On Tuesday, the Taliban raided the radio station’s studio in Kabul, arresting two male employees, who have remained in custody, and suspending their right to broadcast. Officially, the radio station is accused of supplying programs to a television station that has been broadcasting by satellite from Paris for the past year, Télé Begum, which is more threating to the Taliban because it is based abroad.

The radio station is being held hostage in order to put pressure on the television station, according to the presenters of both media. In any case, this is yet another act in the isolation of Afghan women, which is unprecedented in the world.

“Protected” from temptation

For a little more than three years, the Taliban have been gradually eliminating women’s visibility in society.
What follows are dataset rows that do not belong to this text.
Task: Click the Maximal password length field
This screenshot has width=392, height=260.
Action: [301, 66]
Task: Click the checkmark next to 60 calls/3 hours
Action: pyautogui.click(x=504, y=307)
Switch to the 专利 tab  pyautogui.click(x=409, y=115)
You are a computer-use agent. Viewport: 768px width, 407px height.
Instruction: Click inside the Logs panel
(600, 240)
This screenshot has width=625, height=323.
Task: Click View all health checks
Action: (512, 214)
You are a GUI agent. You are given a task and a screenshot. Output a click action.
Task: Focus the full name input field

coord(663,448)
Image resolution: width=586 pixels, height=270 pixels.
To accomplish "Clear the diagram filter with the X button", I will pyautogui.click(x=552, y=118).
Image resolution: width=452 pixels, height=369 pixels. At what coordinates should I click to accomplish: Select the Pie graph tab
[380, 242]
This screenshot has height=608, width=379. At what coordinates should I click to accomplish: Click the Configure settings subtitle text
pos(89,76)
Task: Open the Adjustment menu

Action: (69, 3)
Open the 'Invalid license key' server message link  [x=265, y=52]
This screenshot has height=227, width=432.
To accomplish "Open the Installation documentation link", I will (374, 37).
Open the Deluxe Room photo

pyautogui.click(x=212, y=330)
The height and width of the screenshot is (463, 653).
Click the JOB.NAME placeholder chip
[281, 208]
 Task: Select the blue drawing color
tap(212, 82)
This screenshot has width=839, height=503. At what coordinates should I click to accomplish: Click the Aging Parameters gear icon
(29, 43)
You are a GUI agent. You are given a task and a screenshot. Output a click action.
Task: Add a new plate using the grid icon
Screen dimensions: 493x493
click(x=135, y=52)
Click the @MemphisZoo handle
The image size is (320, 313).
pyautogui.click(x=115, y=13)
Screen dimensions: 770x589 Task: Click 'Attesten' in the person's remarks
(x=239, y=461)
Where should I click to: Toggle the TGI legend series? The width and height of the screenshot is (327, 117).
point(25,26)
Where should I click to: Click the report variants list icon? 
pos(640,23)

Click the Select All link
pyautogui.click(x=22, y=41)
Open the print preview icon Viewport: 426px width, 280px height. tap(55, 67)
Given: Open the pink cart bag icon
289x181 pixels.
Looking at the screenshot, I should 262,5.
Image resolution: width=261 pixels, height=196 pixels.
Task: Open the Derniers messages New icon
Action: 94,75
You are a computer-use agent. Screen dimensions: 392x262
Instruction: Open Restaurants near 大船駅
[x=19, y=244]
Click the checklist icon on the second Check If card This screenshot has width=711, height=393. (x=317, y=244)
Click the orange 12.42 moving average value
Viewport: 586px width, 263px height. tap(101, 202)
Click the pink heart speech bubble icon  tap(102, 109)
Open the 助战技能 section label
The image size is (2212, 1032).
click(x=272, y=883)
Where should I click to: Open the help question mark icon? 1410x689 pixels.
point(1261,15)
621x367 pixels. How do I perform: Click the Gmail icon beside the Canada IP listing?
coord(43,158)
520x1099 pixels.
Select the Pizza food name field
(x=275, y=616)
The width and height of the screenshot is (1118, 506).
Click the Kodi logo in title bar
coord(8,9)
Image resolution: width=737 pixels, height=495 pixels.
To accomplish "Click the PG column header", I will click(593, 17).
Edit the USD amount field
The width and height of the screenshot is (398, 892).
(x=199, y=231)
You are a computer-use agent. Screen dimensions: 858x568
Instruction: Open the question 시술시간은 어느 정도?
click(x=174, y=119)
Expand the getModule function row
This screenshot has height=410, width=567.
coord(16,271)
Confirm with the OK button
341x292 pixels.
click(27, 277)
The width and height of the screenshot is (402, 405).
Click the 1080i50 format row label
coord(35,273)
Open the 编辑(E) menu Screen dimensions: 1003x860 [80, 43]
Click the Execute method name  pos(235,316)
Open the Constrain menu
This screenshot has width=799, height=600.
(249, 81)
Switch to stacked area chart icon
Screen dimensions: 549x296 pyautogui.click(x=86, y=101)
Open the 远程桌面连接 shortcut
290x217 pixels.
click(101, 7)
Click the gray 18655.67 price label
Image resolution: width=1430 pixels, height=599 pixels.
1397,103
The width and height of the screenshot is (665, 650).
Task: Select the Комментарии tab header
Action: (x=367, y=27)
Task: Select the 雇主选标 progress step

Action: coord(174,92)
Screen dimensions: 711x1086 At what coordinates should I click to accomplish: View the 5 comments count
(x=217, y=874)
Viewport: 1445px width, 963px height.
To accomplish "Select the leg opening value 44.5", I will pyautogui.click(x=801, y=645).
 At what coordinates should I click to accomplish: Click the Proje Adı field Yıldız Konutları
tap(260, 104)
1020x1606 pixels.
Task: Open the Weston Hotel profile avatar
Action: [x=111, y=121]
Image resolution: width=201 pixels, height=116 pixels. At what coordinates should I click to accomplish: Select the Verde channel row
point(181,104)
It began with a ban on girls going to high school, and is regularly followed by new decrees restricting women’s freedoms.

At the end of 2024, a decree signed by the Taliban leader obliged owners of houses to reduce the size of windows in rooms where women might be present. “To protect neighbors from temptation,” according to the text, but also to make women even less visible.

Another decree had already banned them from singing or reciting poetry. That ban had already hit Radio Begum before it was suspended, allowing not even the slightest musical jingle or poetry, an important genre in Afghanistan.

woman presenting on the radio.
Begum radio was shut down on Tuesday – Begum.fm

Ties with China

The world is not turning a blind eye to this situation, but the problem is that it lacks the means to put pressure on the Taliban. Since the fall of Kabul, Westerners have had virtually no diplomatic representation in the Afghan capital, and few exchanges with the Taliban.

The Afghan regime is also breaking out of its initial isolation by forging ties with China and the Gulf states: Those countries are doing so for geopolitical or economic reasons, and have no intention of addressing the plight of women.

The concept of “gender apartheid,” is gaining ground.

The United Nations has taken up the issue, with the High Commissioner for Human Rights reminding us that “no country can progress by excluding half its population from public life.”

The concept of “gender apartheid,” a spin on South Africa’s system of racial discrimination, is gaining ground. It’s a good way of putting it, and an effective way of understanding what Afghan women are going through in the name of a destructive ideology.

But it does nothing to change their fate, and their imprisonment, which has been accentuated by the end of the ray of hope that was Radio Begum.